### TEXT BLOCK

This video shows my son playing a mid-level card. It illustrates the need to plan ahead and move cars several times. Some of the cards were far more challenging for him, and it was then that he was learning perseverance.

We were both highly impressed with Rush Hour Jr. and look forward to playing more games from ThinkFun. ThinkFun games are a testament to learning through play and I’m thrilled to have been turned onto these educational goldmines.

26 thoughts on “Learning Through Play with Rush Hour Jr.

  1. PlayDrMom

    Great post! It’s wonderful to read Joyce from Childhood Beckons here! Rush Hour, Jr is a hit at not only my own house, but at my play therapy office. I love to use it to see how well children can problem solve and learn from each task/card as the difficulty level increases. Excellent game!

  2. amy @teachmama

    Yay!! We absolutely LOVE Rush Hour, too, Joyce, and in fact it’s my go-to game for pre-K, K, and grade 1 birthdays!! We just sent my son to a buddy’s party on Sunday with that very game. It’s awesome. And so is your review–thorough and totally fab to see your sweet little one actually playing on the video!!

    Thanks for sharing, Joyce!!

  3. Didi

    Wow! This looks like a great play-based learning game. Reading about the fun R had while he was building his critical thinking skills makes me want to give this game a try with my kiddo. Thanks for sharing your experience.

  4. MiaB

    This looks like so much fun!! My daughter would love this..for some reason she loves cars and she loves puzzles :) Thanks for sharing!!

  5. Susan Case

    I had one of these in my kindergarten class and the kids loved it. My grandchildren also enjoyed it. This would be something good to take in the car on a trip or to doctor’s office as long as it was in a bag to contain the pieces.

  6. Ness

    This looks great! I love that it aids in concentration and made your son slow down to really think ahead and think about what he needed to do next – to formulate a plan. My son would really love this game, especially with its transport theme. He loves puzzles and problem solving and this would be right up his alley (he’s almost 4). From a parent’s perspective, I love the confidence building aspect of it. This game looks like it has just the right level of “challenge factor” for his age – just enough so it’s not so difficult that he won’t want to play it, but enough of a challenge that he feels good about himself after having solved it and he’ll want to play (learn!) more. Hmmm, his birthday is coming up soon. Think I may have an idea what to get him… Thanks for such an informative review!

  7. Kristen @ Busy Kids = Happy Mom

    I love games from Think Fun! This is going on my 7 year old’s birthday list. He has tried it out several times, but we’ve waited to purchase it. After seeing this boy do it, I think my son is ready! Thanks for the review!

  8. Alissa @ Creative WIth Kids

    Thanks so much for your review, Joyce. I’ve noticed this game before and it’s appealed to me because of the cars, but I wondered if it would actually be fun- I appreciate your description and I think I’ll put it on my wishlist because it sounds like a great quiet time game for my boys.

  9. Jill @ A Mom With A Lesson Plan

    I picked up Think Fun Railroad Rush Hour at a thrift store. I knew it would be a hit, but I had no idea just how big of a hit. Big M (6 years old), his Dad (30 years old) and his grandpa (60 years old) battled over who’s turn it was for days. My husband actually spent 3 hours in full concentration on one of the advanced cards.

    I love a game that gets people thinking, and I especially love a game so well designed that it can captivate a 6 year old and a 60 year alike. BRAVO! (and great post!)

  10. Charlotte Post author

    Thrilled to hear it Jill – it’s wonderful to see how a game can engage (and truly challenge!) players of all ages, and I love that you’ve got 3 generations of Rush Hour fans all hooked on the game play – a wonderful example of inter-generational play at its best!

[Saved entries]
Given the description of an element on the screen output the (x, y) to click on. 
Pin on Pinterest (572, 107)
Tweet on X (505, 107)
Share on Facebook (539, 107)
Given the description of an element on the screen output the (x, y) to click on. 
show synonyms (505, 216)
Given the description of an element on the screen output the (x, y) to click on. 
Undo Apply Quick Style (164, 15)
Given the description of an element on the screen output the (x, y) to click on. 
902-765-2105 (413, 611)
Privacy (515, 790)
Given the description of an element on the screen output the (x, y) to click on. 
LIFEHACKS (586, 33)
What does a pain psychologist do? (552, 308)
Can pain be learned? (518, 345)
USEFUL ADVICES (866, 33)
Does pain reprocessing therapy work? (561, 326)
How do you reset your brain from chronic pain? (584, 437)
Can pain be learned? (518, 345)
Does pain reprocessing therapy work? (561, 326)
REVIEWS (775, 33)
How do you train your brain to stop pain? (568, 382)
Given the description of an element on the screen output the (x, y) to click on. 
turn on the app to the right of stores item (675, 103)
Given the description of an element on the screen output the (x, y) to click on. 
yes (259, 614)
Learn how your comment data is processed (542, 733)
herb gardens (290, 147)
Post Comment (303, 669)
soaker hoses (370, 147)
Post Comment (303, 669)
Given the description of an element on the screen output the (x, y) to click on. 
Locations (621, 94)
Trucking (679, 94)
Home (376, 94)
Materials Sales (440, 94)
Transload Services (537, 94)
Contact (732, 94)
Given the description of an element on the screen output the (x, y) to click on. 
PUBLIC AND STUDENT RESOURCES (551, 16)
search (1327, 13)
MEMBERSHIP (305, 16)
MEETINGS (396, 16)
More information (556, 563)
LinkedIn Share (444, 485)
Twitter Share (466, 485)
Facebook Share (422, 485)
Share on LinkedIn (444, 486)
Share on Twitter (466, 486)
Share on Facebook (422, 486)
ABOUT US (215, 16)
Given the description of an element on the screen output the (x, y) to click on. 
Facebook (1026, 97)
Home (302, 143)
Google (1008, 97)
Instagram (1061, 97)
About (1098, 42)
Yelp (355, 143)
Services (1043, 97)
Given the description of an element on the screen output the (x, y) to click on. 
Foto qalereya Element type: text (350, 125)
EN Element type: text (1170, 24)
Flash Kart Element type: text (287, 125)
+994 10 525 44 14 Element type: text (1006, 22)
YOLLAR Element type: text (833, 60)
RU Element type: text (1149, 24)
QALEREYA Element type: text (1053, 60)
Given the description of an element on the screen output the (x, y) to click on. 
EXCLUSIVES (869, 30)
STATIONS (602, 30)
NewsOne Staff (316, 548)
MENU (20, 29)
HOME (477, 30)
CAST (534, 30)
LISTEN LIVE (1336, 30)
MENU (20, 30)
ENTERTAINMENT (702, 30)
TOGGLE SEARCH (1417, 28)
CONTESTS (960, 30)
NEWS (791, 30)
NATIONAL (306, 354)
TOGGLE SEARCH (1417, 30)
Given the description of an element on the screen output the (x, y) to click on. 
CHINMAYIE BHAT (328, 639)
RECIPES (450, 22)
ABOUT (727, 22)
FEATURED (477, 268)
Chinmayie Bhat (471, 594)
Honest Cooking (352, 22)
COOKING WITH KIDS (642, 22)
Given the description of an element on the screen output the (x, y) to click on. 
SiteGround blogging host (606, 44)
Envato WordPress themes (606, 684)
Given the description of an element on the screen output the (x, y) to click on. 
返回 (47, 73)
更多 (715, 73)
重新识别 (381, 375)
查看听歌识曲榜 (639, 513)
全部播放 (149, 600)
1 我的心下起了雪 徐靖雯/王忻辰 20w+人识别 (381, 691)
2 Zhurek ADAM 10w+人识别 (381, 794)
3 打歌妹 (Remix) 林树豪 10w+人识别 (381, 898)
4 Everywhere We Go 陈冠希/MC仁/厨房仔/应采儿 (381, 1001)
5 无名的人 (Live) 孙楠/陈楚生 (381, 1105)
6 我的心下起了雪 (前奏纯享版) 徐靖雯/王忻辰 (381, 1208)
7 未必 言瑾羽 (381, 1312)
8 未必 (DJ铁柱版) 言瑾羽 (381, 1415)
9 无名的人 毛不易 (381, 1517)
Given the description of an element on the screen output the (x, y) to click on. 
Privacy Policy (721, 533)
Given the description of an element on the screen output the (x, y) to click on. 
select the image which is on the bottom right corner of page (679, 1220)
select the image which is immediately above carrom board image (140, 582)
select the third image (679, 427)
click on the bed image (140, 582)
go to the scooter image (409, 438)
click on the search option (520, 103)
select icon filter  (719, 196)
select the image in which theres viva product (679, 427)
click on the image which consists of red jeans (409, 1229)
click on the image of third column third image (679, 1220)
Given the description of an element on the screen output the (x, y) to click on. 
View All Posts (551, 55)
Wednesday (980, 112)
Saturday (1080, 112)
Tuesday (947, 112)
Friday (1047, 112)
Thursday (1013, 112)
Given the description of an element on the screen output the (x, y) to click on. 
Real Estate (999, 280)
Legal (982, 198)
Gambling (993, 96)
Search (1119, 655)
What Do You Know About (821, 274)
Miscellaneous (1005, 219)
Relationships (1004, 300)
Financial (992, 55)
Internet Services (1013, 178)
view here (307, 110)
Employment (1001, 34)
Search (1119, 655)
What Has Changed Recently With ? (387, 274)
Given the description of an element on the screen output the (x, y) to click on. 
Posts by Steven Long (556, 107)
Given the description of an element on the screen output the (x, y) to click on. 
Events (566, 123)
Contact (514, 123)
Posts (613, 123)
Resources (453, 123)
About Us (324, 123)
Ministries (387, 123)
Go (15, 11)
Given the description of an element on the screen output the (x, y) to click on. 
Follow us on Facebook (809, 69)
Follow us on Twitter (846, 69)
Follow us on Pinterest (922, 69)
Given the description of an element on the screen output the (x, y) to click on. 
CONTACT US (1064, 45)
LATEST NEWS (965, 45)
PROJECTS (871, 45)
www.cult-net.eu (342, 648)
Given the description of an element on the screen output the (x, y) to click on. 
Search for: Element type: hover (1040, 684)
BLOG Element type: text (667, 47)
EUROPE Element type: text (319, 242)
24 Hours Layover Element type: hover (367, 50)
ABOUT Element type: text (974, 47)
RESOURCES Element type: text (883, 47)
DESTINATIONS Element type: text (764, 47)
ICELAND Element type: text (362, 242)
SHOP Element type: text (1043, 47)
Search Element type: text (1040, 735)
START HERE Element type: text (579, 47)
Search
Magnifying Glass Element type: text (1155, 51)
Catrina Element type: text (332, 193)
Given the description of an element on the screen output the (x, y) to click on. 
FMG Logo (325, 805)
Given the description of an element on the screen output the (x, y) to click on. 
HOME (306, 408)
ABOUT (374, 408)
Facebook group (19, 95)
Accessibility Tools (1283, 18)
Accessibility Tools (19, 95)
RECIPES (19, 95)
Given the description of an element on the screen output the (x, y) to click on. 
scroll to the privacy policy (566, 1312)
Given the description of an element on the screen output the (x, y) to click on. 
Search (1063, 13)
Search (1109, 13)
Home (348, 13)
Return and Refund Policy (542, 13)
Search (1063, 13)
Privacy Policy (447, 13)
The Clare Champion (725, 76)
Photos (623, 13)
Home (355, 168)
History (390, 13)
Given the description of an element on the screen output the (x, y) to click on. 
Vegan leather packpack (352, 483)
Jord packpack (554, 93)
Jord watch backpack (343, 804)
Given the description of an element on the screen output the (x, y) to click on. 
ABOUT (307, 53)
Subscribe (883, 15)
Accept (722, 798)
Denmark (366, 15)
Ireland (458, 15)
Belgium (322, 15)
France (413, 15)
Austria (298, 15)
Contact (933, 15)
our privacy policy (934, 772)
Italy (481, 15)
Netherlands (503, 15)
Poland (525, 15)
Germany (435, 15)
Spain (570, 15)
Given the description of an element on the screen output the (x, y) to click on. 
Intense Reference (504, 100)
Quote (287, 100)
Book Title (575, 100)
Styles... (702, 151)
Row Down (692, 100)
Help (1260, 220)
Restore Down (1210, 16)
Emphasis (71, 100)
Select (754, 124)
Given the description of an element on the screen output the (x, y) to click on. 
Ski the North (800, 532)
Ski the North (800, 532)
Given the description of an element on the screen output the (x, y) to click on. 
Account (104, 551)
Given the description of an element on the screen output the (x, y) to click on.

### TASKS AND EXERCISES
1. From the Rush Hour Jr. review above, print the passage starting with "Thrilled to hear" and going on through "at its best!".
2. In the Rush Hour Jr. review above, which game did Jill pick up at a thrift store?

### ANSWERS FOR EACH ITEM
1.
Thrilled to hear it Jill – it’s wonderful to see how a game can engage (and truly challenge!) players of all ages, and I love that you’ve got 3 generations of Rush Hour fans all hooked on the game play – a wonderful example of inter-generational play at its best!

2. Think Fun Railroad Rush Hour.